Garmin races toward higher margins with cycling deal

Contact:  Scott Denne

Up against a stagnant market for fitness trackers, Garmin reaches for Alphamantis Technologies, a maker of specialty products for cyclists. Today’s acquisition isn’t likely a sizeable one, as the target only has a few employees. Yet it highlights Garmin’s strategy of weathering a decline in one market through expansion into another, particularly specialized products with higher margins. Other companies with too much exposure to the wearables market – particularly Fitbit – would do well to get in Garmin’s slipstream.

Best known for its automotive navigation devices, Garmin has long sold GPS products into a variety of categories – fitness, aviation and outdoor recreation.
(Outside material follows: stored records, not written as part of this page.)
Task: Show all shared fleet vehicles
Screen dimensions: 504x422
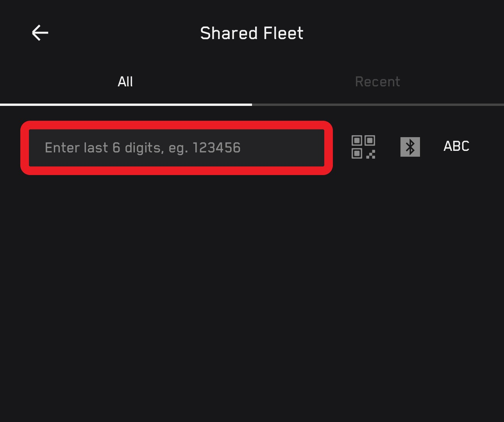Action: [125, 82]

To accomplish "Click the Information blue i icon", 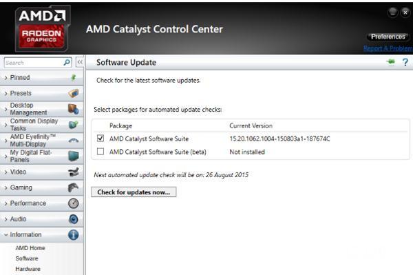I will [73, 234].
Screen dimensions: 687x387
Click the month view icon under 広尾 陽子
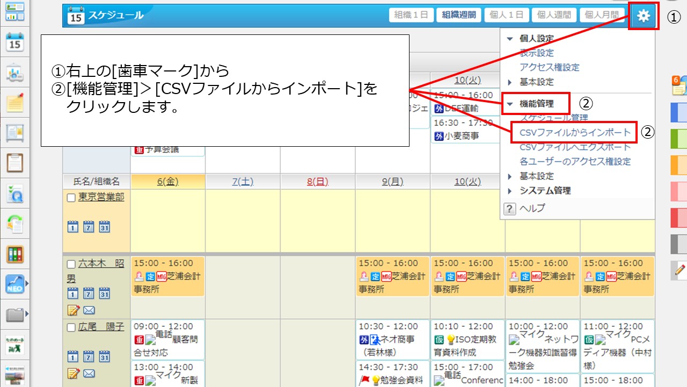point(104,356)
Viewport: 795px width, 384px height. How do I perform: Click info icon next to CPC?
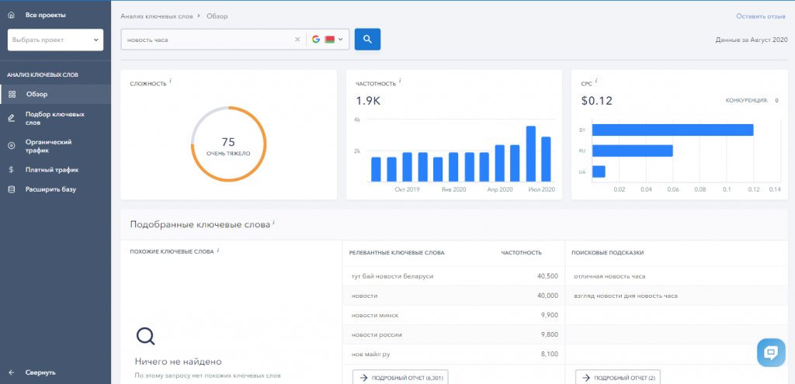tap(596, 81)
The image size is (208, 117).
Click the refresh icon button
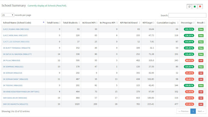189,7
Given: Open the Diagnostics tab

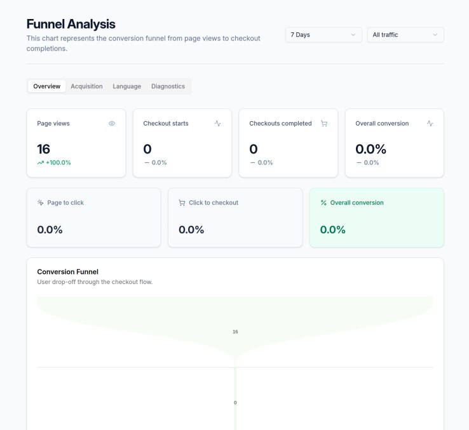Looking at the screenshot, I should (168, 86).
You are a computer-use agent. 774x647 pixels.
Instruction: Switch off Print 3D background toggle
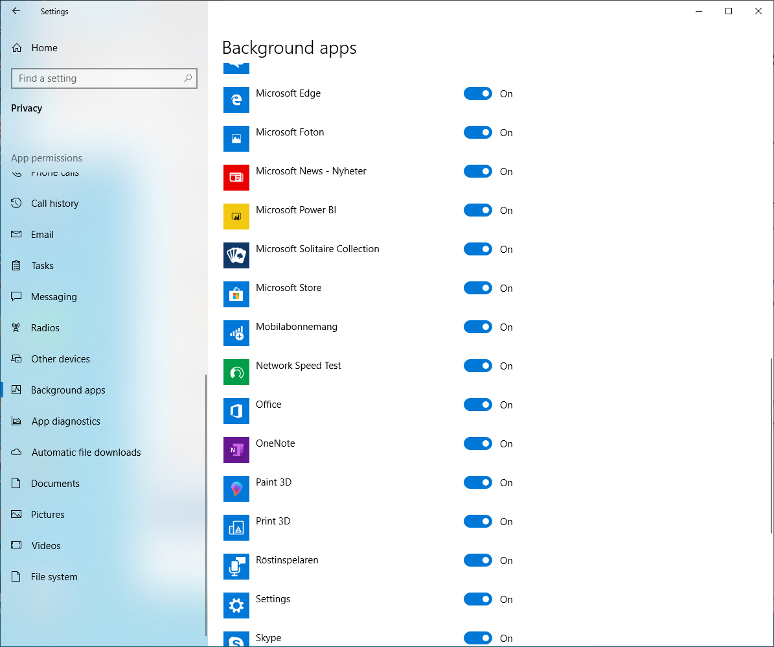[478, 522]
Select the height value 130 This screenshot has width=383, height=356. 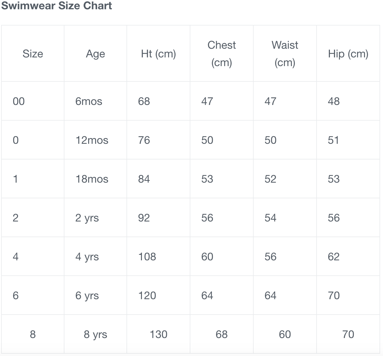(158, 334)
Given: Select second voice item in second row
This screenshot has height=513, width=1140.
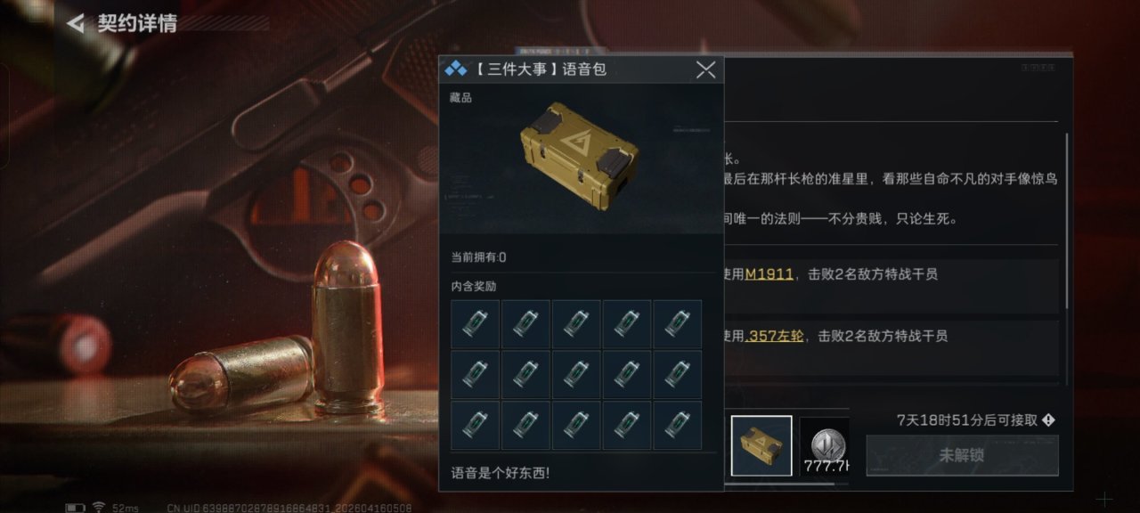Looking at the screenshot, I should click(525, 375).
Its revenue rose a modest 2% to $639m in the first quarter from a year earlier, despite a steep drop in automotive products, which still account for one-quarter of its business, and a modest decline in fitness trackers, which it blamed on a maturing market for basic wearables.
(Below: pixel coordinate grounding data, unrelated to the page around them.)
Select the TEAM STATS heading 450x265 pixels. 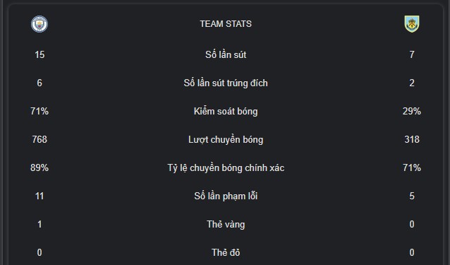tap(226, 24)
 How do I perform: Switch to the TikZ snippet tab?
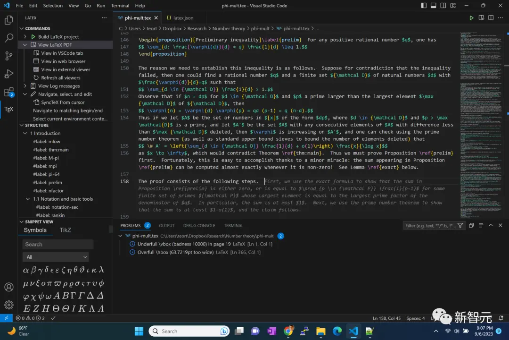pos(65,230)
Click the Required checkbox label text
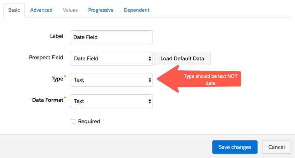Image resolution: width=295 pixels, height=158 pixels. pos(89,121)
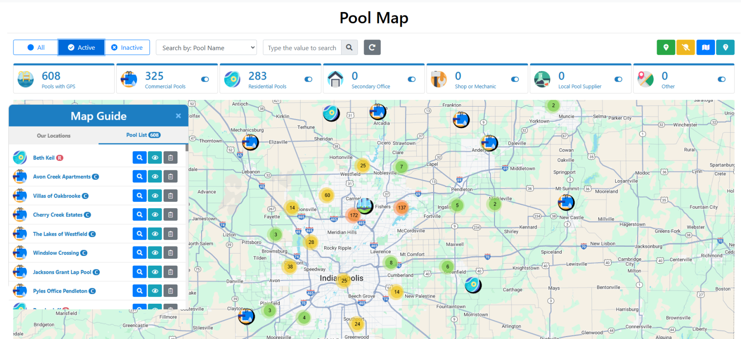This screenshot has width=741, height=339.
Task: Click the blue folded map button
Action: 706,47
Our own data also shows that maturation. According to 451 Research’s most recent VoCUL survey, just 7.4% of people planned to buy a fitness tracker in the next 90 days – a response rate that hasn’t changed meaningfully in two years. More telling, the largest maker of wearables, Fitbit, shed 40% from its top line in the first quarter.

In response, Fitbit is turning to the smartwatch market, having inked two deals in that space since December. Our surveys show that market to be almost as flat as fitness trackers. More importantly, it’s a broad market that’s flooded with entrants from the legacy watch sector and the cell phone segment (including the world’s largest maker of consumer electronics).
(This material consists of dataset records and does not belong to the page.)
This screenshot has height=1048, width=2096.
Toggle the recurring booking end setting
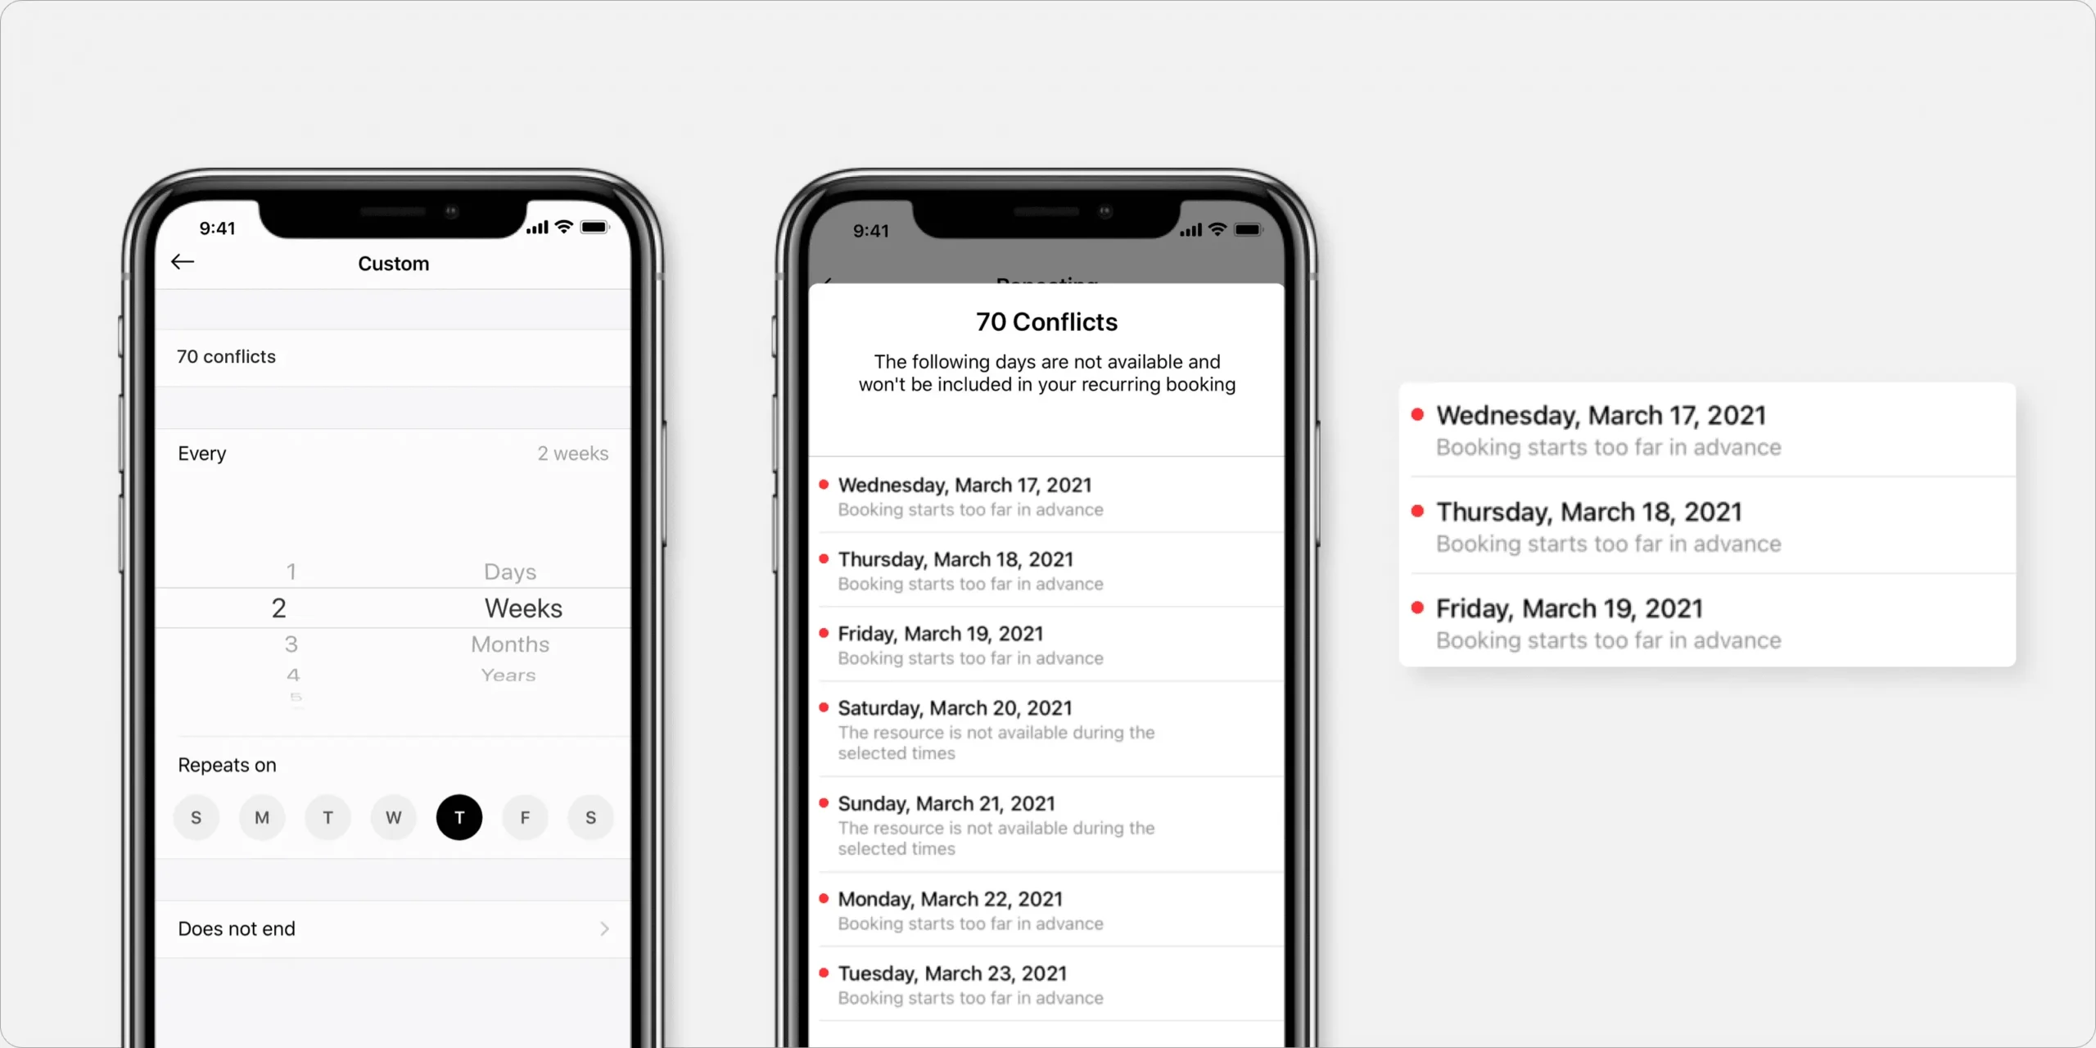393,928
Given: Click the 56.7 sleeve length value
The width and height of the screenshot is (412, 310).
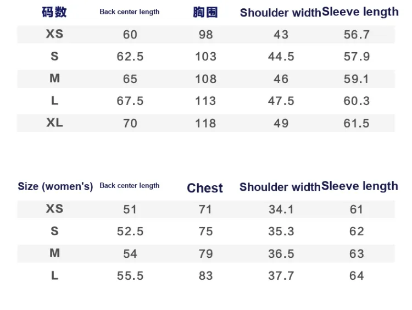Looking at the screenshot, I should [357, 35].
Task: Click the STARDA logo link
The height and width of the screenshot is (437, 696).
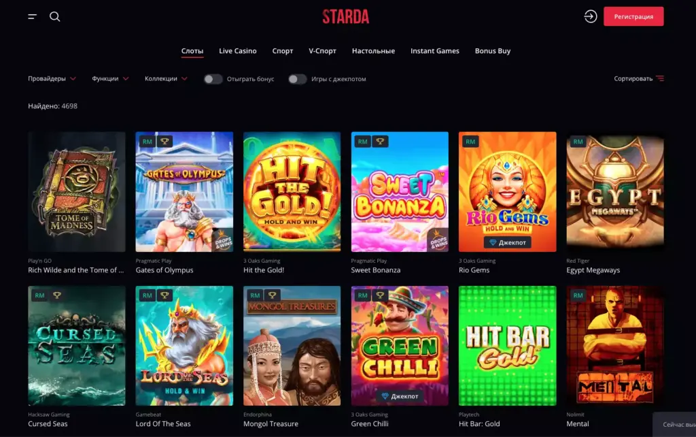Action: (x=346, y=17)
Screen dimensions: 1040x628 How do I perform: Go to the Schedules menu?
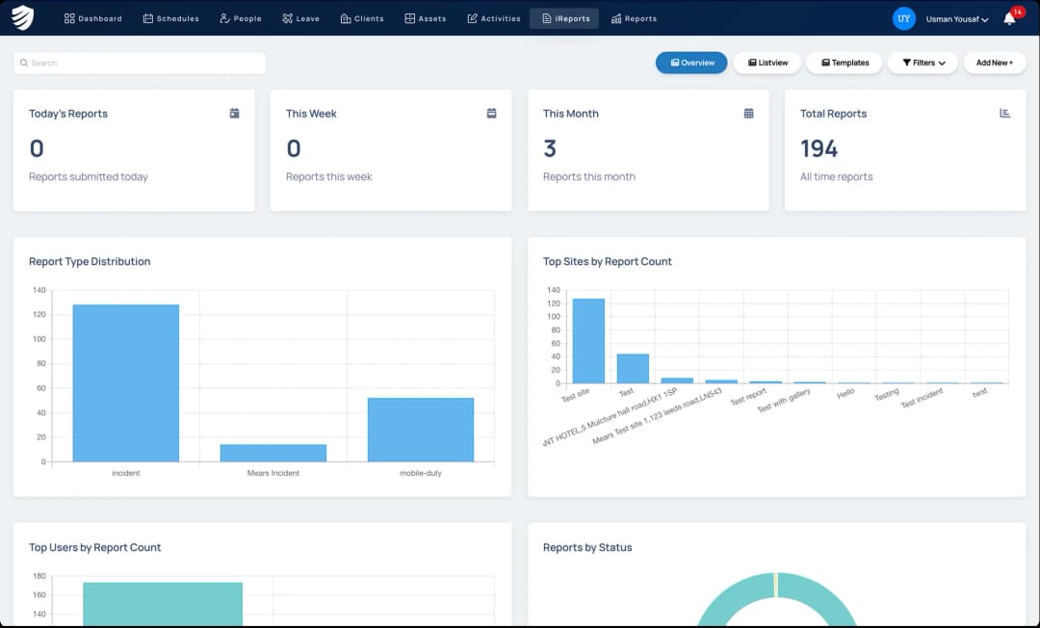[x=170, y=18]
Garmin’s purchase of Alphamantis brings it technology for tracking cycling performance data. A niche market to be sure, and in that sense, it’s similar to last year’s pickup of DeLorme, a maker of satellite radio products for hikers, boaters and pilots traveling to remote locations. Those niche markets, while lacking the scale of smartwatches, lead to higher margins. Garmin’s fitness business posted 56% gross margins last quarter – Fitbit didn’t crack 40% despite being twice the size.